Periodic big jumps in collected drone waypoints

We have mounted a M2+ on a drone, which gets correction data from our Reach RS2+.

The measured position comes in at about 3hz. It seems quite consistent at some points, but has large jumps at a seemingly regular (~9s) interval while the time between datapoints remains consistent.
Our Base also got correction data from a nearby reference station, shown in the emlid app to be coming in at intervals of 0.6 to 1.5 seconds.

Below the measured datapoints are shown in red markers, with a blue line connecting them.
The overall shape of the path matches the real path that our drone made, besides the periodic “teleportation”. Our speed was reasonably consistent (0.2-0.4m/s)

Zooming in shows a reasonably smooth path between datapoints at times:

Does anyone have an idea what can cause this periodic jump, maybe recognise this problem, or has ideas where to start looking for answers?

How are you moving the data and to what? Is this emlid studio? Rv3? What is your hardware setup?

Are you communicating at an arbitrarily low baud rate?

Do you have the gsv, gsa messages enabled but only actually only using gga?

1 Like

How are you moving the data and to what?
Here is a quick schematic of how we move our data through a Nuc computer through a ROS network (real-time), to be recorded and eventually plotted (afterwards, not real time) with Matlab.

I’ll try to find answers to your other questions.

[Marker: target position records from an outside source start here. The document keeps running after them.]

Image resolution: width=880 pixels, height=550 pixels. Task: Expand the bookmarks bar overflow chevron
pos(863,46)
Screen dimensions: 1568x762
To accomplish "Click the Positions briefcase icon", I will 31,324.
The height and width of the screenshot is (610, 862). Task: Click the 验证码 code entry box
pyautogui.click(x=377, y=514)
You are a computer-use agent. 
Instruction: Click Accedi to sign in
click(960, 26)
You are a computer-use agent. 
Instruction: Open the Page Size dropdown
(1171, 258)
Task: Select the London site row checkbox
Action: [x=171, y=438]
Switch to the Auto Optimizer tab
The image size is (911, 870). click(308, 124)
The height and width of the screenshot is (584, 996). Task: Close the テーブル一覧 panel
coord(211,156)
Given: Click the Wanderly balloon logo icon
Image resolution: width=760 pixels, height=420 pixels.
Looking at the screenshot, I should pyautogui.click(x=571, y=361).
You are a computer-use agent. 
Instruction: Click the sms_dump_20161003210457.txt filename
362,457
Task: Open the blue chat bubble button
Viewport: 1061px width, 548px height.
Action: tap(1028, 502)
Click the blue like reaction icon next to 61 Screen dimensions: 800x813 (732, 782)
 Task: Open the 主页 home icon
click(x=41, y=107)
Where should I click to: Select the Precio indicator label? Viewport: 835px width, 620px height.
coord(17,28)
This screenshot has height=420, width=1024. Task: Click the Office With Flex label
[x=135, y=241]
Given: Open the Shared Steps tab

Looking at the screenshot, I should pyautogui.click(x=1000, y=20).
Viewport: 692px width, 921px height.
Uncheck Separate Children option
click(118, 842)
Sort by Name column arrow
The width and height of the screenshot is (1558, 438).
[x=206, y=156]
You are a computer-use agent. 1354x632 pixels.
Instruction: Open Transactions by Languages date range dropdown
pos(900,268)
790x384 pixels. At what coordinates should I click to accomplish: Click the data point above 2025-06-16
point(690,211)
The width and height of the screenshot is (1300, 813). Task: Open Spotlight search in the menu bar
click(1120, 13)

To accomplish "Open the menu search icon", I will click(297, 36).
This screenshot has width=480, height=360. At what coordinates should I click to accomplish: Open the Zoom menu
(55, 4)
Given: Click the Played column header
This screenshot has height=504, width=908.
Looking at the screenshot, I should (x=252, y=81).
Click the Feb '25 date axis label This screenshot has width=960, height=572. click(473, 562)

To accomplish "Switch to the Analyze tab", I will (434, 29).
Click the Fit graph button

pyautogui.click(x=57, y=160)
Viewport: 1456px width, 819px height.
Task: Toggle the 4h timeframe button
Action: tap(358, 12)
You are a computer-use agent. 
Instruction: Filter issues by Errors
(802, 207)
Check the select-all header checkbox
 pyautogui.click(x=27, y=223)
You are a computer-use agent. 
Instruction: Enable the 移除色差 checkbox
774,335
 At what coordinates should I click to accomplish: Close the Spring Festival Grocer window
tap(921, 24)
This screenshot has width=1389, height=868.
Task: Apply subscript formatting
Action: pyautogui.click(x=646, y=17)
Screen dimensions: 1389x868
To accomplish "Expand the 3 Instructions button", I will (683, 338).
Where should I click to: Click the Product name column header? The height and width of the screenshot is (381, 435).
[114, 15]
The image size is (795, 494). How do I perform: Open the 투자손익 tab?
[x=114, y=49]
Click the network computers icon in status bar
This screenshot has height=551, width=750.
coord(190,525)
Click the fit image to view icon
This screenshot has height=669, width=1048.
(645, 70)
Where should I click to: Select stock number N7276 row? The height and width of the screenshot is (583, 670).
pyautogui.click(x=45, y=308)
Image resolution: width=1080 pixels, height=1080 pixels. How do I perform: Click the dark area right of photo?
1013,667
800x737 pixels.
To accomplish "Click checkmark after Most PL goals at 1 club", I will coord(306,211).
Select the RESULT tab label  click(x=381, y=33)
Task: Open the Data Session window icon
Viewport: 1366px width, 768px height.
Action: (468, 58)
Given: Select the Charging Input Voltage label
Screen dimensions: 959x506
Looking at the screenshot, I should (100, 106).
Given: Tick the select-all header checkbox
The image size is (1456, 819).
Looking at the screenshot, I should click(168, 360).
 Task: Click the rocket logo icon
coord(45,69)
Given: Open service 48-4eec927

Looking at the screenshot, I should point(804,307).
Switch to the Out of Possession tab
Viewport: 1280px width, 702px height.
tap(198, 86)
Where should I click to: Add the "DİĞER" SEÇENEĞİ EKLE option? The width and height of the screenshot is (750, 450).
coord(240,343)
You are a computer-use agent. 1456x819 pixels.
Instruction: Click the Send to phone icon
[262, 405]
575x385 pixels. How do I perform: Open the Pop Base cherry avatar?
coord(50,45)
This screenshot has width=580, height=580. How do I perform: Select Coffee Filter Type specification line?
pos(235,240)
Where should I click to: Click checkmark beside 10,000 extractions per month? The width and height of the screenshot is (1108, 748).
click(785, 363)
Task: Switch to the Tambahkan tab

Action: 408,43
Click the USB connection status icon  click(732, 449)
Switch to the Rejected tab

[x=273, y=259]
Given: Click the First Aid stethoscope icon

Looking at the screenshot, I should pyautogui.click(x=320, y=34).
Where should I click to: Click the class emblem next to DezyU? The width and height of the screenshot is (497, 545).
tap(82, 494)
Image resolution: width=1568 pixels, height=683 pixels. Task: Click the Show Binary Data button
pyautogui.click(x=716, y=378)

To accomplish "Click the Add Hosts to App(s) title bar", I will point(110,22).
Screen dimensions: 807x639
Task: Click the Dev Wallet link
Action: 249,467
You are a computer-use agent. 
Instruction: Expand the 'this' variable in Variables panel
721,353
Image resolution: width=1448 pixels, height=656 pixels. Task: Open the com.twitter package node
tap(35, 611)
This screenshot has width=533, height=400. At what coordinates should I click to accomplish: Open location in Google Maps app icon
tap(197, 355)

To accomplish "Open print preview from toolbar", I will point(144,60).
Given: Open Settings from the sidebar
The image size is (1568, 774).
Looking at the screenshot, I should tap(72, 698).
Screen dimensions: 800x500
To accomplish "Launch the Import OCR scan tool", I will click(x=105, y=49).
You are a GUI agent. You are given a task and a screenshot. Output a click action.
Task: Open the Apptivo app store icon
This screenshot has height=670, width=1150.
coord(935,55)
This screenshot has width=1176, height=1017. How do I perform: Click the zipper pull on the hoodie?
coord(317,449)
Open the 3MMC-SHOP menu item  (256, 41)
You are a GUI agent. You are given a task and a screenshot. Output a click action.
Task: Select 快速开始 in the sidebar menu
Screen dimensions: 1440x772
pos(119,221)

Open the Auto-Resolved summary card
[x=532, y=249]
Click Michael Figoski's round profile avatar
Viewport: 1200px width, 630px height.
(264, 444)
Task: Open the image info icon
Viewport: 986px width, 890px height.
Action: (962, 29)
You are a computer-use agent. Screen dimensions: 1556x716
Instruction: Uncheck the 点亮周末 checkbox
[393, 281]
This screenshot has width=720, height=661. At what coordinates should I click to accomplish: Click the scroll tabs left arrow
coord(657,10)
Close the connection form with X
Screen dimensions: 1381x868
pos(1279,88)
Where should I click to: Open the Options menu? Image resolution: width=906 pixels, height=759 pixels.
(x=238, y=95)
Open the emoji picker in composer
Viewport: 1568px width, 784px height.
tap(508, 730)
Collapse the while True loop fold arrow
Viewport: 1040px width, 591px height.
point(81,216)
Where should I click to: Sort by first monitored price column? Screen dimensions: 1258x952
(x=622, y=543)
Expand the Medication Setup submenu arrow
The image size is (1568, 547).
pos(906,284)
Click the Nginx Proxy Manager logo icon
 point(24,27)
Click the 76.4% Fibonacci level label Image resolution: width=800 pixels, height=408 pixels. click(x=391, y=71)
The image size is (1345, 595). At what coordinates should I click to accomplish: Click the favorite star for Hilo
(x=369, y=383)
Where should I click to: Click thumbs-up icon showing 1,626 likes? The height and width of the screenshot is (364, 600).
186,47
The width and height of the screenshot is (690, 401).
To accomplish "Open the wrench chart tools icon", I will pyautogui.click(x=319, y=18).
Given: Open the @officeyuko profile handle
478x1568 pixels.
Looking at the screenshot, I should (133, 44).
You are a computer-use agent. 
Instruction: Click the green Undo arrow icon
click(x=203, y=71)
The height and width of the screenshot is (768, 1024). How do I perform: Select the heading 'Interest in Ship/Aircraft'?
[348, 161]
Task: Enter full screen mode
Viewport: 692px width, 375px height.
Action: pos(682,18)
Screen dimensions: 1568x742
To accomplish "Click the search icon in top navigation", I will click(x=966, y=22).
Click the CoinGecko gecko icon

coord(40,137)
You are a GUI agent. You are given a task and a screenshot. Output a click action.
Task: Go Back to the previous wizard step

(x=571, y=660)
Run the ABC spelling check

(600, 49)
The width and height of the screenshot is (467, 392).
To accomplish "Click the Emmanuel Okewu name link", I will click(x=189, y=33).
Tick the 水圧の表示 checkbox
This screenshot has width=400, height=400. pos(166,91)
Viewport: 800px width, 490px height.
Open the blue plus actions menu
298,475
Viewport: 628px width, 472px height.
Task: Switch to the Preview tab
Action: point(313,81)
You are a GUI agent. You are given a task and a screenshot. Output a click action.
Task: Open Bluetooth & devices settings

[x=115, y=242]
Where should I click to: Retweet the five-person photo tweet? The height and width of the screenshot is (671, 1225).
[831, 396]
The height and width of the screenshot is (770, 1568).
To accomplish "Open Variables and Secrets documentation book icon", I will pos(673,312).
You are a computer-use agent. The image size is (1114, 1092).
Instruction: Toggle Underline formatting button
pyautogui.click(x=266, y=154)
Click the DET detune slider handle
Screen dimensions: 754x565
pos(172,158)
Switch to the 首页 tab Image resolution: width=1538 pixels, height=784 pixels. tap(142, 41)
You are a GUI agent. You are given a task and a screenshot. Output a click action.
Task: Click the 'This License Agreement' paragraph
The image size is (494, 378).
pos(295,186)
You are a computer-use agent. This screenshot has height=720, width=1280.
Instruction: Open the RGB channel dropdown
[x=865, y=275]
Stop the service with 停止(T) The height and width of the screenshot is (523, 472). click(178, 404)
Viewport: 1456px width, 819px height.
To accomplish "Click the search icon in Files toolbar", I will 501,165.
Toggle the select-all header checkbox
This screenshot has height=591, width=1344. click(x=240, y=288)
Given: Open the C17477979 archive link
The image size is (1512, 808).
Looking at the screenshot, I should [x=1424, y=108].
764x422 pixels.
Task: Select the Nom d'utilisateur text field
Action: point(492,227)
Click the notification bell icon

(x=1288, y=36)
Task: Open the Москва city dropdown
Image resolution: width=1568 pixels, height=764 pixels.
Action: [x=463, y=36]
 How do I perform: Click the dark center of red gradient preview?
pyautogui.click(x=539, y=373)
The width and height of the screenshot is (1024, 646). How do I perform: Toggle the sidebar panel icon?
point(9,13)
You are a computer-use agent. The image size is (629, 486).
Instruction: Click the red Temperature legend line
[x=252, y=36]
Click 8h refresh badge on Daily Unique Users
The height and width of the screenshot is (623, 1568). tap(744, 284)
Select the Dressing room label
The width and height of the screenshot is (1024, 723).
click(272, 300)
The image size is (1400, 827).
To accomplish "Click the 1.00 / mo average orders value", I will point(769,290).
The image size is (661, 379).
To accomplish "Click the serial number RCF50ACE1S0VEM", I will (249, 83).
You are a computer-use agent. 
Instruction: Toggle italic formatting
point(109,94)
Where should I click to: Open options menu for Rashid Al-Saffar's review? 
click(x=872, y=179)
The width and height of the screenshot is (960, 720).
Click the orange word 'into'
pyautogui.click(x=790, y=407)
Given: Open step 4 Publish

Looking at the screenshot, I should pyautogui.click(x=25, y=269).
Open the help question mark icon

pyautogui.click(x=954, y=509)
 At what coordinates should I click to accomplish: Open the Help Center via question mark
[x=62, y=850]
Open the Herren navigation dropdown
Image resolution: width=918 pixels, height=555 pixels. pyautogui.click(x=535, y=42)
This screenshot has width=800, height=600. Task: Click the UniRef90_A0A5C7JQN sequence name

My guess is the NMEA parser you are using is unable to handle additional periodic satellite in view messages, either because it is not coded to handle them, or your communication rate is too slow and you are ending up overrunning the buffer and its garbling the data.

At 9600 baud 1 byte takes 1ms to transfer, so one NMEA message at 82 bytes takes 82ms to move trough the buffer, when the GSV’s come up every second it could be 20 or 30 messages at once flooding the buffer.

Always choose the fastest baud rate that you can successfully connect at without problems.

1 Like

Hi Bart,

From the first glance, it looks like the age of corrections raises from time to time, which leads to these jumps.

Do you know what type of solution these “teleported” points have? If you have NMEA data recorded, I can check it myself.